Something that I noticed which made very little sense to me was that if I cloned the applet using the appletviewer and then reloaded the clone, everything would work as expected when I attempted to restart or reload the clone the first time, but would crash with an exception the second time.
Something else I noticed while trying to debug this problem is that the appletviewer and a browser act completely differently as hosts to my applet; they don't even call init() and start() under the same conditions. Also, restart and reload seem to be nothing more than a call to stop() -> destroy() -> init() -> start() but with subtle modifications to the execution environment.

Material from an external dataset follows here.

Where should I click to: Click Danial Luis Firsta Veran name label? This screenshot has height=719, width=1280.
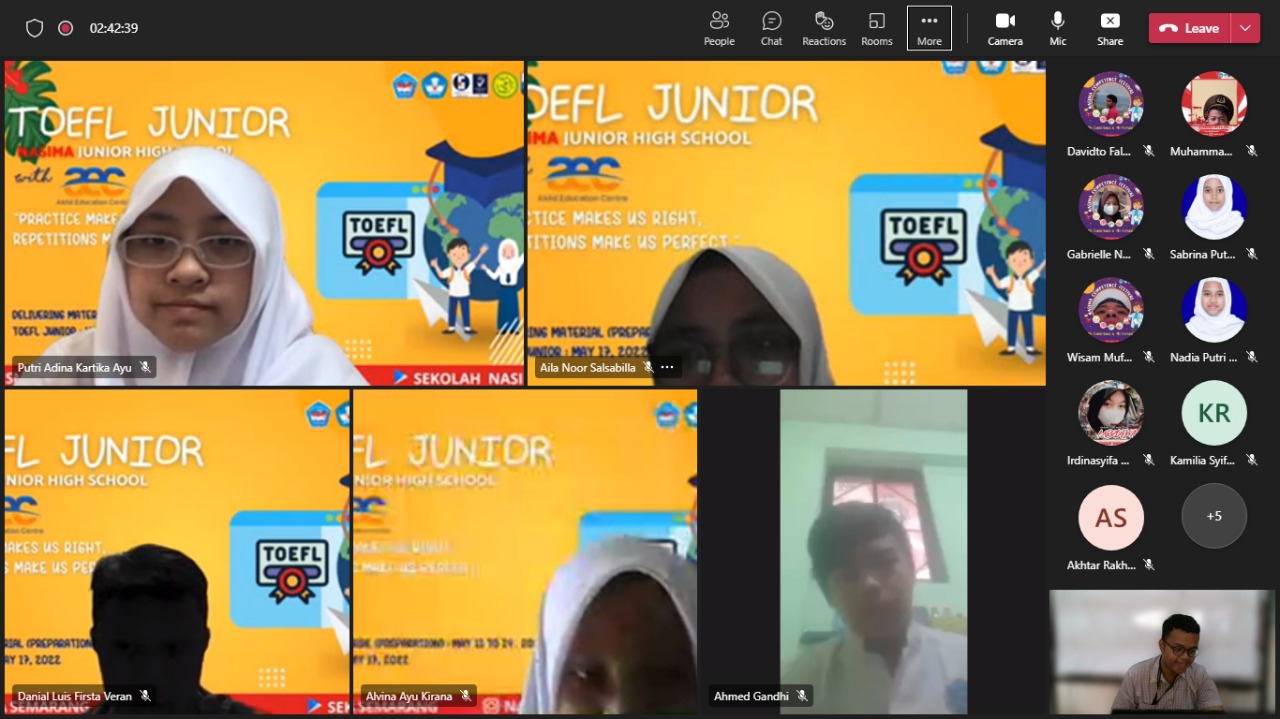pos(75,696)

So my question is, what is the significance of the restart and reload operations (i.e. when are they used) and is it a problem that my applet fails in the appletviewer when they occur?
Nice Question.
To answer this question we need understand the blocks of java code first.
we have a anonymous, static blocks before construtor that will be executed.
package com.test;
import java.applet.Applet;
import java.awt.*;
public class AppletTest extends Applet {
{
System.out.println("I m Anonymous block");
}
static {
System.out.println("I m static block");
}
public AppletTest()
{
System.out.println("I m constructor");
}
public void init()
{
System.out.println("init");
}
public void start()
{
System.out.println("start");
}
public void stop()
{
System.out.println("stop");
}
public void destroy()
{
System.out.println("destory");
}
public void paint(Graphics g)
{
g.drawString("test Applet",10,10);
}
}
invocation:
<applet code="AppletTest.class" height=300 width=300></applet>
when running this class using appletviewer you can note the difference.
Applet running for the first time you will get
I m static block
I m Anonymous block
I m constructor
init
start
while doing applet restart -
stop
destory
init
start
and on applet reload
stop
destory
I m Anonymous block
I m constructor
init
start
for your second question, applet does not guarantee the same output on different OS, network and hardware components.